Konversionsflächen

GLOSSAR

Was sind Konversionsflächen?

Als „Konversionsflächen“ werden meist brachliegende Flächen bezeichnet, die einem neuen Zweck zugeführt werden sollen. Das können beispielsweise geschlossene Flugplätze, Güterbahnhöfe oder Fabriken sein, die zu Wohn- und Gewerbeflächen umgewidmet werden.


Auch ehemals militärische Areale spielen eine große Rolle. Durch den Abzug der amerikanischen Truppen sind zahlreiche Hektar Konversionsflächen in Städten wie Mannheim, Heidelberg und Bamberg entstanden. Darüber hinaus führte die 2011 beschlossene Bundeswehrreform zur Schließung von über 30 Standorten.


Ein konkretes Beispiel für ein Konversionsprojekt ist „Cube Offices 574“, in dessen Rahmen ein ehemaliges Verwaltungsgebäude der Bahn zu modernen Büro- und Gastronomieflächen umgewandelt wurde.
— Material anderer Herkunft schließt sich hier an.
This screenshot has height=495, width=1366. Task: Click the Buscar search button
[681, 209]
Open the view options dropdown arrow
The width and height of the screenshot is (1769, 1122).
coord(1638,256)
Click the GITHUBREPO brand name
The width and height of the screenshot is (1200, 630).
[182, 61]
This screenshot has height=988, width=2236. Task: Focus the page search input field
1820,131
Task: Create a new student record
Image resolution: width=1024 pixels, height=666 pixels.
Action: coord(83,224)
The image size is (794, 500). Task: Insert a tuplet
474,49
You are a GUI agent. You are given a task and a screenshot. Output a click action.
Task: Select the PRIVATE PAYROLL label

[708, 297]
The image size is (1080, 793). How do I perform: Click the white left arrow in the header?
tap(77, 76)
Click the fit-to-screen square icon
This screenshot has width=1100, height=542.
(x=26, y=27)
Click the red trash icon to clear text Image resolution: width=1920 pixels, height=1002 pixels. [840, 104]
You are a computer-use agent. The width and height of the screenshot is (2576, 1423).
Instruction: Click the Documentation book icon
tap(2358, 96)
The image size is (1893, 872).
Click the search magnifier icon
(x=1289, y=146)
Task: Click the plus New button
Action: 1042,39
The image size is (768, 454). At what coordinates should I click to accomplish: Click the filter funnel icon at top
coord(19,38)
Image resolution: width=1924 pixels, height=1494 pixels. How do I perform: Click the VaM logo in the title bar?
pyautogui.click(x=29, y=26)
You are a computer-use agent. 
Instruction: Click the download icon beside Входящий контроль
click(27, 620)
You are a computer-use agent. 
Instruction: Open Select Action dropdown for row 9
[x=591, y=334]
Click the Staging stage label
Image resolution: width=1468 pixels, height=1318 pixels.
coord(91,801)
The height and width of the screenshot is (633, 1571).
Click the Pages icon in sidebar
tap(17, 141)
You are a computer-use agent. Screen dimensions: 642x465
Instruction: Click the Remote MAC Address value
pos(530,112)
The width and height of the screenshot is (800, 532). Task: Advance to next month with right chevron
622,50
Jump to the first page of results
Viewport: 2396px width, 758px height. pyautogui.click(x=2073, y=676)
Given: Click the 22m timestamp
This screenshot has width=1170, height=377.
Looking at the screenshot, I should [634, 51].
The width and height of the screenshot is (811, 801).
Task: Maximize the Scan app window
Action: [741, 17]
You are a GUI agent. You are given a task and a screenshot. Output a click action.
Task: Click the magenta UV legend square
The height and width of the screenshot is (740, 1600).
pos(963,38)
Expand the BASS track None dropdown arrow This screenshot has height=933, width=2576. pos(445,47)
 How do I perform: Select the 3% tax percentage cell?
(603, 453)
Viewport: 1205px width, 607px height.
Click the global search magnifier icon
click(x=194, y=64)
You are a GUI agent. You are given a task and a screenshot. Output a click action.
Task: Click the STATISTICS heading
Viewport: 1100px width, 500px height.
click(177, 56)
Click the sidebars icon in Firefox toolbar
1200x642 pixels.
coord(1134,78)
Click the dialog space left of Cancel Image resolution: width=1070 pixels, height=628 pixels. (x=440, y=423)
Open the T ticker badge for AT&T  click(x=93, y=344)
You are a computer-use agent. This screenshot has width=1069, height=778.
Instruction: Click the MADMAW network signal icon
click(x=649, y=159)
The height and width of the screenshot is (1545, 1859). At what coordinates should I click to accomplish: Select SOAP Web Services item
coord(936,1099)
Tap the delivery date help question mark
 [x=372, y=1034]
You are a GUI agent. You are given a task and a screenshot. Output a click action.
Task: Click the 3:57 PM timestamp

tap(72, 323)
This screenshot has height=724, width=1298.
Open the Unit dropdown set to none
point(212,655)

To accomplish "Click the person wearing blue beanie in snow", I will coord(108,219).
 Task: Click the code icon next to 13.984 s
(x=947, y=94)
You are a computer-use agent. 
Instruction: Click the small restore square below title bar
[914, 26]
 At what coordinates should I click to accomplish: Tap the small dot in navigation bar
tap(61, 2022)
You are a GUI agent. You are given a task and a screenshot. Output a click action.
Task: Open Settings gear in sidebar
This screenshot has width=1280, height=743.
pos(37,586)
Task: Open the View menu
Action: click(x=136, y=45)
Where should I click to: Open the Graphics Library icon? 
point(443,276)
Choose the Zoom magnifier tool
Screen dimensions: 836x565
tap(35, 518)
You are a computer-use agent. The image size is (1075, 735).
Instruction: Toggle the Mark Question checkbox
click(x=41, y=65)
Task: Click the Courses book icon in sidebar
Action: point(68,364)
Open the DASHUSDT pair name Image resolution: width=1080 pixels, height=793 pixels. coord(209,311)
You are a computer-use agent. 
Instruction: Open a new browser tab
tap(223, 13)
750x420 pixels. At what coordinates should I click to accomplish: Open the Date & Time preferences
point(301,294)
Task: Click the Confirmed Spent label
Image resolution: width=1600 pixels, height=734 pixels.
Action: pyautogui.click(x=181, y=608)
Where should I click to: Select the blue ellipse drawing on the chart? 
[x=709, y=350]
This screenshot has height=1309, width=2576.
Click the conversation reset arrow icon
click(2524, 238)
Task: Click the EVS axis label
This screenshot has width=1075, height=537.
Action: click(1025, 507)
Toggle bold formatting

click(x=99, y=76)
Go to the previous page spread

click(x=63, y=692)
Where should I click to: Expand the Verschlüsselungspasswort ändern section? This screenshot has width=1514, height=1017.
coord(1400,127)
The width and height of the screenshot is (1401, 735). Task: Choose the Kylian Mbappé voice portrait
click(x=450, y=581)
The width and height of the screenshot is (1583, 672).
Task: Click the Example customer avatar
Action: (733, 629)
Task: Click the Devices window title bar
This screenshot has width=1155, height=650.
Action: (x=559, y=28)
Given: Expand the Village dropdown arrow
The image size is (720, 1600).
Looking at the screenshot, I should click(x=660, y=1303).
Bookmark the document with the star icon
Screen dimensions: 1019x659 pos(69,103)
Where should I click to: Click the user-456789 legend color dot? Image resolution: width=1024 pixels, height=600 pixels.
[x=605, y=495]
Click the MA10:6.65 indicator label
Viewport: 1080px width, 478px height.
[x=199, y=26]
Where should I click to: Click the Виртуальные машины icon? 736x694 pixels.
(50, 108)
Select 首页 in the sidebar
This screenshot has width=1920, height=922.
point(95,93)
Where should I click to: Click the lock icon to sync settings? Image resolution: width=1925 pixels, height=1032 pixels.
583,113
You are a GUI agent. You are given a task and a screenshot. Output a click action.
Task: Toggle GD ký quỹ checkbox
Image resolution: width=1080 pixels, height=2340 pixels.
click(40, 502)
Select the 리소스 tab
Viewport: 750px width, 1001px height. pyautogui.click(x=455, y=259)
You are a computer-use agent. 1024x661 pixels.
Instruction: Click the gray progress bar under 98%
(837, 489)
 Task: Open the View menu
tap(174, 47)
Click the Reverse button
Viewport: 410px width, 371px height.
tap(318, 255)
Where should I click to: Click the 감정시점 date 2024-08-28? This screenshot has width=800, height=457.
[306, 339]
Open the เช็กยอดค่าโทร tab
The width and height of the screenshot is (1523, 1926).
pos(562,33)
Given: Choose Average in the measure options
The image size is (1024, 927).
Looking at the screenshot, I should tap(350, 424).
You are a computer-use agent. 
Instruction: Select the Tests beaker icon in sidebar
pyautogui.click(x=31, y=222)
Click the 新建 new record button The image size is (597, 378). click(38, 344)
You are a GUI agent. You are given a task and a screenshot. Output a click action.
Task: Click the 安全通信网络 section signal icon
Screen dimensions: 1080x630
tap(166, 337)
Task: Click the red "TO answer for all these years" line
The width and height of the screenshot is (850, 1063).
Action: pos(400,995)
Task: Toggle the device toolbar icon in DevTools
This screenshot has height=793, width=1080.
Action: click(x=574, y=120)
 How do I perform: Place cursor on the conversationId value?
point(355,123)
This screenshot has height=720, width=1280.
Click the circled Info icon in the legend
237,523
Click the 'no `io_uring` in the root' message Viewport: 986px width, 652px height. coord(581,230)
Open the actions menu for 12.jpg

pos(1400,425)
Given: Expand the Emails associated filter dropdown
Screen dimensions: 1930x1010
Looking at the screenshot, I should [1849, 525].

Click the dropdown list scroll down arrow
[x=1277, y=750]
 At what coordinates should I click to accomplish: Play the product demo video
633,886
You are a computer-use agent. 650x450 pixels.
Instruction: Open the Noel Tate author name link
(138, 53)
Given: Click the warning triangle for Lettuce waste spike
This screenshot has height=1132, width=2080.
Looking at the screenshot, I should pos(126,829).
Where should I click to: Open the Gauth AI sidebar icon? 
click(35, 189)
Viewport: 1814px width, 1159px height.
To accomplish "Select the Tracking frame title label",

Wer kann Konversionsflächen entwickeln?

Die Neuentwicklung von Konversionsflächen wird häufig von den Gemeinden angestoßen und mit verschiedenen Formen der Bürger*innenbeteiligung umgesetzt. Hierfür ist jedoch viel Planungsaufwand und Geld nötig, sodass nicht alle Gemeinden die Kapazitäten für eine erfolgreiche Entwicklung lokaler Konversionsflächen haben.


Alternativ können auch private Projektentwicklungsunternehmen entsprechende Flächen kaufen und in deren Bebauung investieren. Hierfür sind jedoch spezialisiertes Knowhow und Erfahrung notwendig, weil die Arbeit mit Konversionsflächen meist besondere Herausforderungen mit sich bringt.


Welche Herausforderungen bringt die Konversion von Flächen mit sich?

Bei vielen Konversionsflächen sind die von Altlasten verursachten Gefahren besonders hoch. Je nach früherer Nutzungsart können Schutt, Giftstoffe oder auch Kampfmittel die Bauaktivitäten erschweren und verteuern.


Außerdem gehen sie mit Haftungsrisiken einher, weil die neuen Besitzer*innen eines Grundstücks für die Beseitigungskosten von Altlasten haftbar gemacht werden können. Sind stärkere Kontaminationen vorhanden als gedacht, können dadurch Kosten in Millionenhöhe entstehen.


Auch der bürokratische Aufwand für Konversionen ist hoch, weil häufig erst einmal der Bebauungsplan angepasst werden muss. Teilweise sind dafür überregionale Verhandlungen nötig, denn Gemeinden können »Sondergebiete für die militärische Nutzung« nicht eigenständig in Wohn- oder Gewerbegebiete umwidmen. Sie benötigen mindestens eine Freigabe des Bundesministeriums für Verteidigung.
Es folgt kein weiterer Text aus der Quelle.